As the Westminster community rounds out the 2024-2025 school year, optimism permeates the air: the future looks a little brighter due to the return of Spatio, warmer weather, prom, and the impending promise of summer. And to fuel this newfound attitude, President Ceith Eva unveiled his encore project of renovating Askew, the school’s mustiest and crustiest building.
Architectural group Ennead, who spearheaded the constructions of Barge Commons and Hawkins Hall, as well as the renovation of Campbell Hall, is set to undertake this feat. New designs plan to turn the edifice of brick into an “artistic” monstrosity of glass and limestone, designed to evoke elements of both the past and the contemporary but really just eliciting a misplaced modern Minecraft house. This outline also details a multifaceted approach to beautifying the building’s interior, too. For one, the mysterious lockers are to be removed from the second floor, whereas those on the third floor will be turned into nap pods for freshmen struggling to stay awake during Bible. Ennead also wants to replace the scuffed tiling with a sleeker flooring design. In an effort to minimize unnecessary time spent in Askew, the doors nearest the staircase down to Pressly are to be replaced with a model that actually opens when students try to leave through them, without them having to aggressively mash the green “exit” button.

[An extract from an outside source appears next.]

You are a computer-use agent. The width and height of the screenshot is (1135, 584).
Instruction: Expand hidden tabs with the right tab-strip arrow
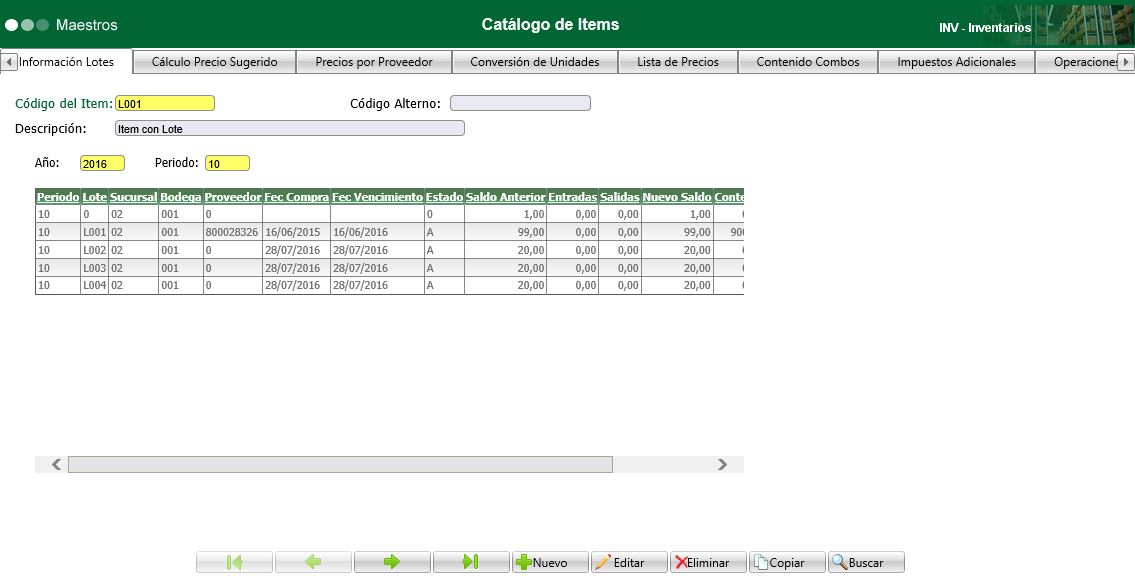(1128, 62)
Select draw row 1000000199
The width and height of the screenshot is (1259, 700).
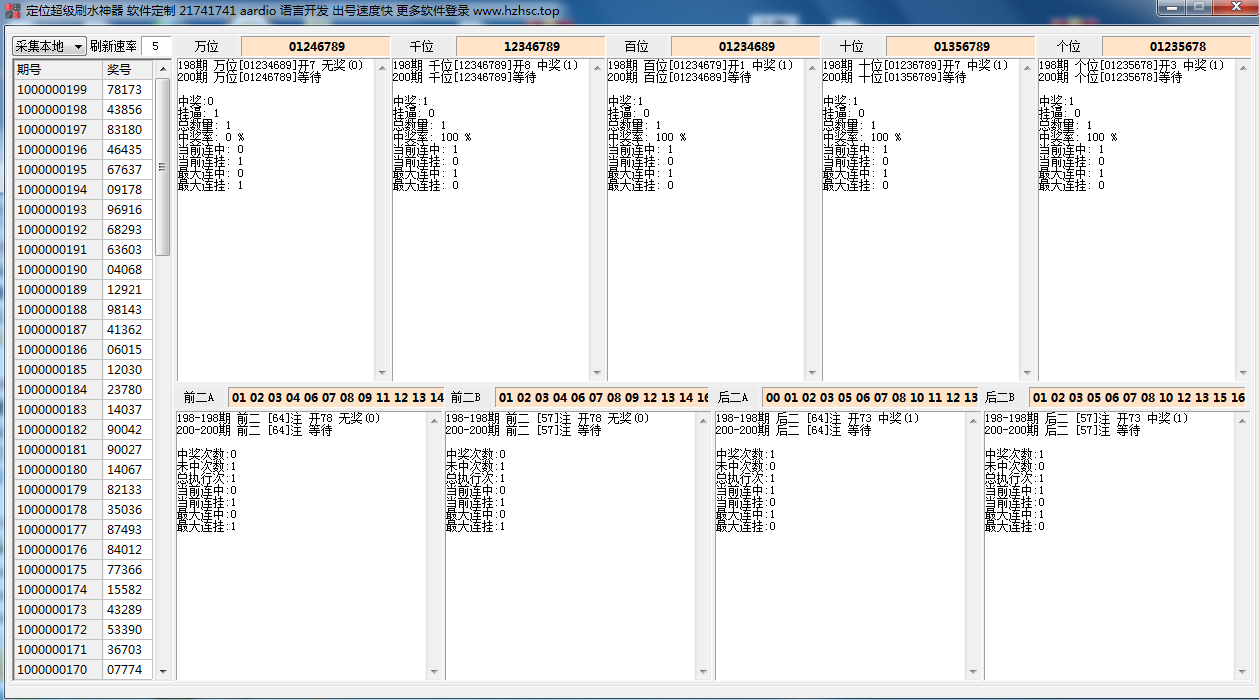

Speaking of stairs, the Campus Planning Committee has taken pity on the Westminster community and lobbied for the creation of a moving sidewalk to carry students and faculty up to the front door, which immediately opens into the new and improved Writing Center, since it is by far the most utilized space on campus. For those dedicated to getting their 10,000 steps in, more stairways up to Askew are to be unveiled but not unbarricaded, so students will be forced to walk by them for several months, wondering if they’ll ever be allowed to use them and why on earth they were built in the first place – because seriously, who’s taking the stairs? Certainly no one after Askew returns with a printer on both the third and second floors, as well as bathrooms on each floor, rather than just a girls bathroom on the third floor and the boys’ on the second.
In anticipation for this forthcoming event, the Writing Fellows Fiction and Poetry cohort has written a slew of odes to the coming restrooms. An excerpt from one of them made it to the cover page of the Fellows Showcase program, reading, “Oh, blessed room of porcelain white,/ Thou art my refuge in the night!/ For long I wandered far and wide,/ No solace found, no place to hide./ But now, so near, thou dost await,/ A gentle savior at my gate.”
Out of everyone, the Writing Fellows are arguably the most excited for this renovation. With WCAT’s move from the Askew basement to the Blake Center, a whole floor is available for the expansion of the Writing Center (after a thorough deep clean and lighting change, of course, to banish the lingering must). This extension is long-overdue, since the Writing Center is perpetually bustling with activity. With both the front-door foyer and the basement of Askew, maybe there will finally be enough space to accommodate all the traffic the Writing Center sees.
“It’s actually absurd how many people are pulling up to the Writing Center,” said senior Grammar Gary. “Like, the other day there were three – three whole people – in there! Most I’ve ever seen, hands down. Sure, two of us were Writing Fellows working our shift, but the third person wasn’t even a Fellow! They were there to get coffee from the machine! But then it turned out they didn’t actually need help on anything. So they left.”
A rise in English grades is to be anticipated, alongside a drop in step count, but only time will tell how this renovation will shape the Westminster community long-term. One thing’s for sure, though: Ennead will have done the impossible if they better campus’s resident stank structure.